Ein besonderes „Feature“ des Projektes ist die multimediale Darbietung der Information an den Erzählstationen, die es ermöglicht sich kurze Audioclips vorspielen zu lassen. Dies wird durch QRCodes erreicht, die der Besucher mit seinem Smartphone scannt. Als Folge wird ein kurzer Audio‐Stream auf dem Smartphone abgespielt, der sich – im Gegensatz zu Videos ‐ auch in „schlechtem“ Funknetz übertragen lässt. Das Ganze erfordert keine App und ist damit von jedem sofort nutzbar. Überdies kann das Audiomaterial ohne großen Aufwand aktualisiert werden, um neuere Forschungserkenntnisse zu reflektieren.

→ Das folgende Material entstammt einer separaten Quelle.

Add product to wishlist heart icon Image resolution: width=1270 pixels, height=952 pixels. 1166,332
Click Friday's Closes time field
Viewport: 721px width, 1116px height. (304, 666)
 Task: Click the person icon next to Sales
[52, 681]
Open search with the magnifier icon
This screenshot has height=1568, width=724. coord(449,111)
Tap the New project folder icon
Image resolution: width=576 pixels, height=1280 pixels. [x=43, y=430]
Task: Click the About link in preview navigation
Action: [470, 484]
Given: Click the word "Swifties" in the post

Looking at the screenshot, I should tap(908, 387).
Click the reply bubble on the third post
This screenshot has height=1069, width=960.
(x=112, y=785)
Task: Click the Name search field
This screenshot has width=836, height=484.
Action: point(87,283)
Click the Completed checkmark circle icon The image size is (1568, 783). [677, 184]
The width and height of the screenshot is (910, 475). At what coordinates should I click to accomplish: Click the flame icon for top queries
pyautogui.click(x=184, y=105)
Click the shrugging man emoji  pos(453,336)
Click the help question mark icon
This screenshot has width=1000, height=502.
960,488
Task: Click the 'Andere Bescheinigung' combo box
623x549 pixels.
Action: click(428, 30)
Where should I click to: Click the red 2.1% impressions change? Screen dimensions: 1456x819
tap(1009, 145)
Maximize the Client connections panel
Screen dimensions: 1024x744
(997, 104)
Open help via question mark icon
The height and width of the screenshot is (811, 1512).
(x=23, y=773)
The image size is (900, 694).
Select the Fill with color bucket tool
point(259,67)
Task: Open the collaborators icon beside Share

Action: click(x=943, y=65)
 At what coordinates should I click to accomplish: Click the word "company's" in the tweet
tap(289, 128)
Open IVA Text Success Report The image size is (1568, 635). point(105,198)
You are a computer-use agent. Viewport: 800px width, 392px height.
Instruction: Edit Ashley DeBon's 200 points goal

Als ganz wichtiger Nebeneffekt wird so die Benutzung des Themenweges messbar. Zwar nur indikativ, da nicht jeder Besucher die Audio‐Information nutzt. Trotzdem erhält der Betreiber des Themenweges so wichtige, zeit‐basierte, Anhaltspunkte über die tatsächliche Benutzung. Die erhaltene Statistik ermöglicht dann eine Beurteilung der Wirksamkeit der Investition und für die zukünftige Optimierung des Angebotes.

Projektziele:

  • Gesamtheitliche Konzeption und Realisierung eines Themenweges für Radfahrer und Wanderer mit multimedialen Ansatz, der eine touristisch bisher wenig entwickelte Gegend aufwertet und interessant macht, aufgrund ihrer einmaligen, kaum bekannten Naturphänomene.
  • Bildung und Schulung
  • Sensibilisierung für die natürlichen Prozesse in der Region, in der ich als Mensch lebe bzw. die ich besuche
  • Sensibilisierung und Förderung des Umweltbewusstseins für die Bewahrung und den Schutz der naturräumlichen Besonderheiten und des Natürlichen Erbes

Zusätzlich sollen mit dem Projekt weitere Ziele erreicht werden:

  • Förderung und Qualifizierung von Menschen.
  • Vernetzung der Akteure durch gegenseitige Information und aktiven Aufbau von Netzwerken.
  • Vernetzung mit bestehenden Projekten und Angeboten z. B. mit dem LEADER-Projekt „Prärietrail“ in Schrozberg und/oder bestehenden touristischen Themenwegen für Wanderer und Radfahrer
  • Vernetzung mit dem LEADER-Projekt „Feuersteinmuseum Schrozberg-Schmalfelden“
  • Schaffung von Synergien
  • Steigerung der „Sozialen Wertschöpfung“
  • Steigerung der Bekanntheit der Projekte und der gesamten Region durch gemeinsame Vermarktung.
  • Landschaftsschutz und Erhalt der Kulturlandschaft.
  • Sicherung und Verbesserung der Attraktivität ländlicher Räume als Lebens- und Wirtschaftsräume sowie der Lebensqualität im ländlichen Raum.
  • Bewahrung und Entwicklung kulturelles Erbe und kulturlandschaftliche Besonderheiten durch Entwicklung und Inwertsetzung der „verborgenen Schätze“.
  • Information über Projekte und Erfolgsbeispiele steigern in Kombination mit Umweltbildungs- und Qualifizierungsmaßnahmen die Sensibilität für Natur, (Kultur-) Landschaft, Lebensmittelerzeugung und Ressourcenschutz.
Beispiel einer „Erzählstation“.
Bildquelle: Arbeitsgemeinschaft Höhle und Karst Stuttgart e.V.